Tips and Traps¶

TABLESAMPLE must be immedidately after a table name.

The WHERE clause in the following SQL query runs after TABLESAMPLE.

 SELECT 
     *
 FROM 
     table_name 
 TABLESAMPLE (10 PERCENT) 
 WHERE 
     id = 1

If you want to run a WHERE clause first and then do TABLESAMPLE, you have to a subquery instead.

 SELECT 
     *
 FROM (
     SELECT * FROM table_name
     WHERE id = 1
 ) A
 TABLESAMPLE (10 PERCENT)

Avoid using TABLESAMPLE (k rows) as it is not simple random sample but instead implemented using LIMIT. Always use TABLESAMPLE (p PERCENT) if randomness is important.

Be Careful with Subsampling¶

If you don't persist the data frame, it's recalculated every time! This is really dangerous for any random associated data processing, e.g., subsampling.

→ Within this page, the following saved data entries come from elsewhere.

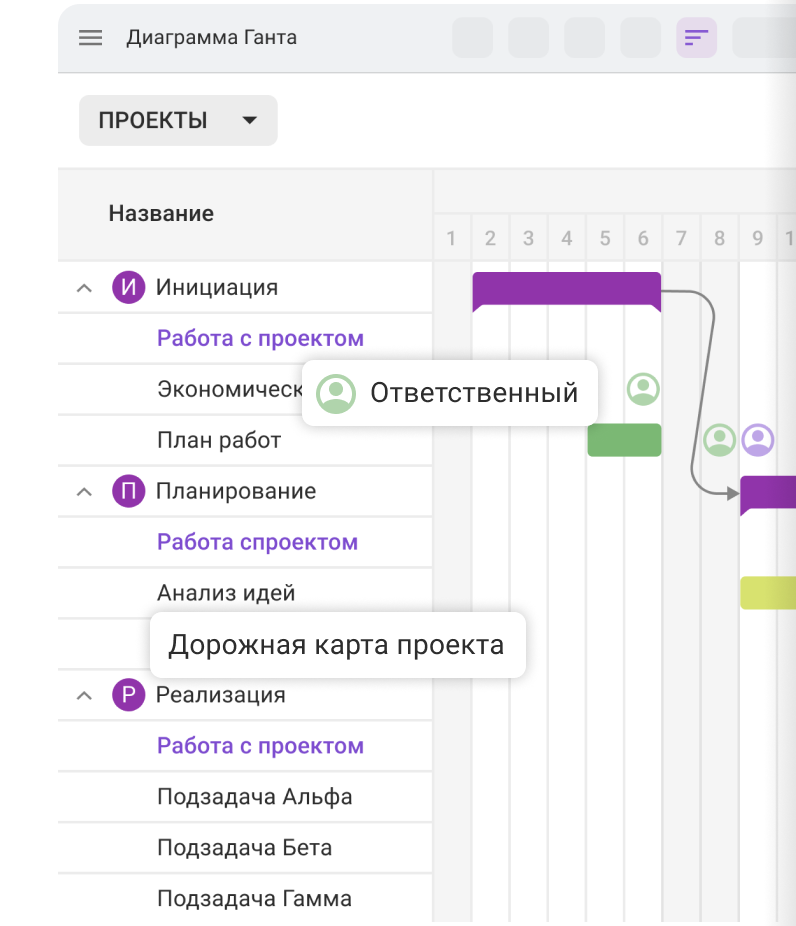Click the purple И avatar for Инициация
The width and height of the screenshot is (796, 926).
pyautogui.click(x=129, y=288)
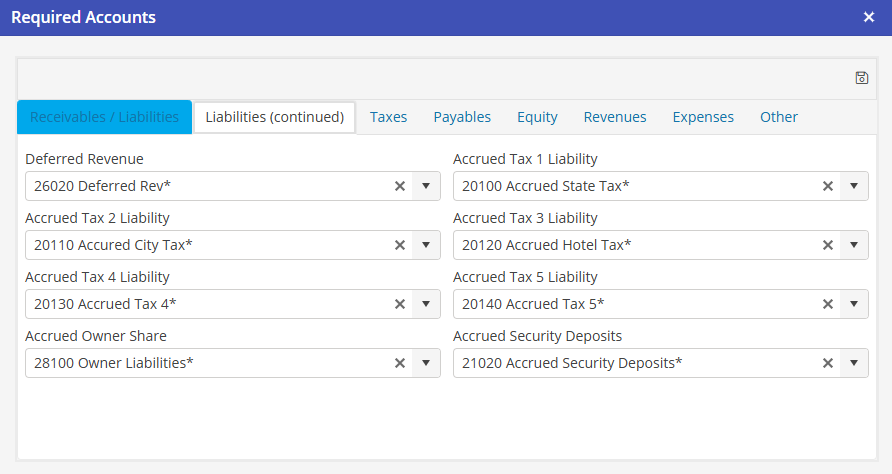Screen dimensions: 892x474
Task: Clear the Accrued Tax 4 Liability selection
Action: tap(400, 304)
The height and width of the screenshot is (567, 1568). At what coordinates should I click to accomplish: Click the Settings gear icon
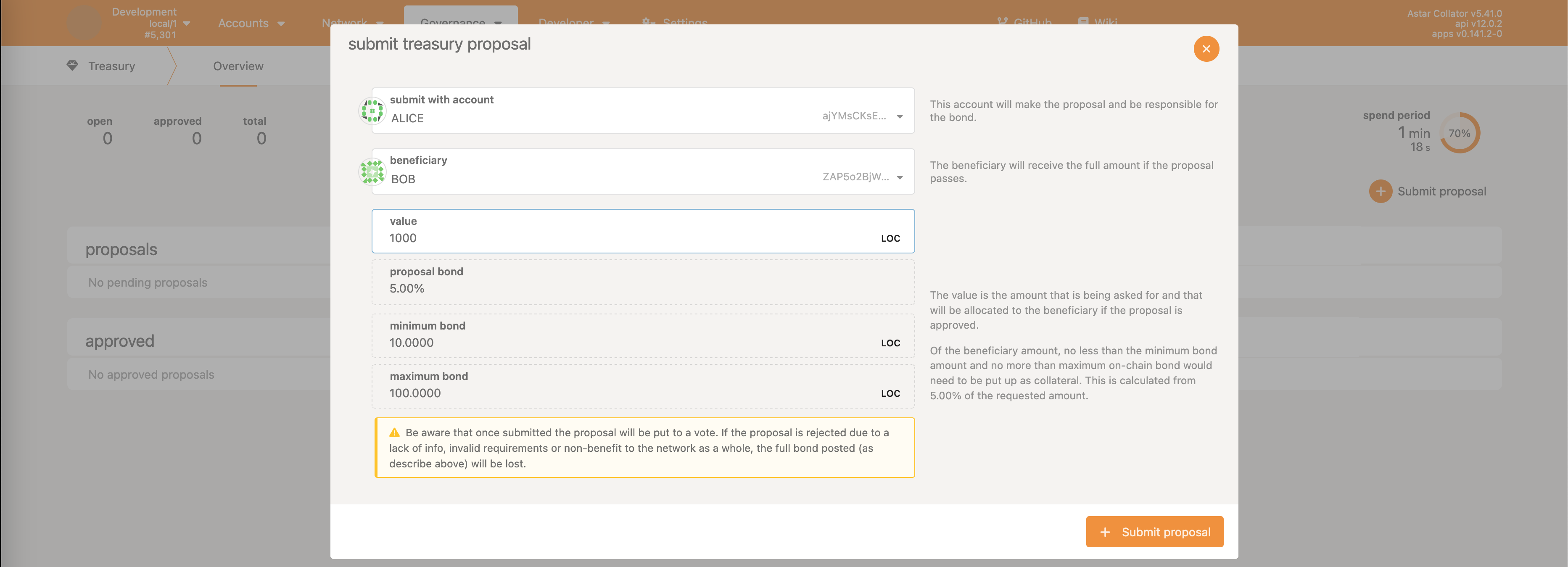pos(648,22)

Do NOT Sampling a Specific Number of Rows¶

Sampling a specific number of rows in Spark does not performance a simple random sampling, it is implemented as LIMIT It is suggested that you always sample a fraction instead of sampling a specific number of rows in Spark if randomness is important.

# avoid 
select * from table_name TABLESAMPLE (100 ROWS) 
# use the following instead
select * from table_name TABLESAMPLE (1 PCT)

SQL API¶

SELECT * FROM some_table
TABLESAMPLE (100 ROWS)

SELECT * FROM some_table
TABLESAMPLE (50 PERCENT)

In [1]:

import pandas as pd
import findspark

findspark.init("/opt/spark-3.1.2-bin-hadoop3.2/")

from pyspark.sql import SparkSession, DataFrame
from pyspark.sql.functions import *
from pyspark.sql.types import IntegerType, StringType, StructType

spark = SparkSession.builder.appName("PySpark Sample").enableHiveSupport().getOrCreate()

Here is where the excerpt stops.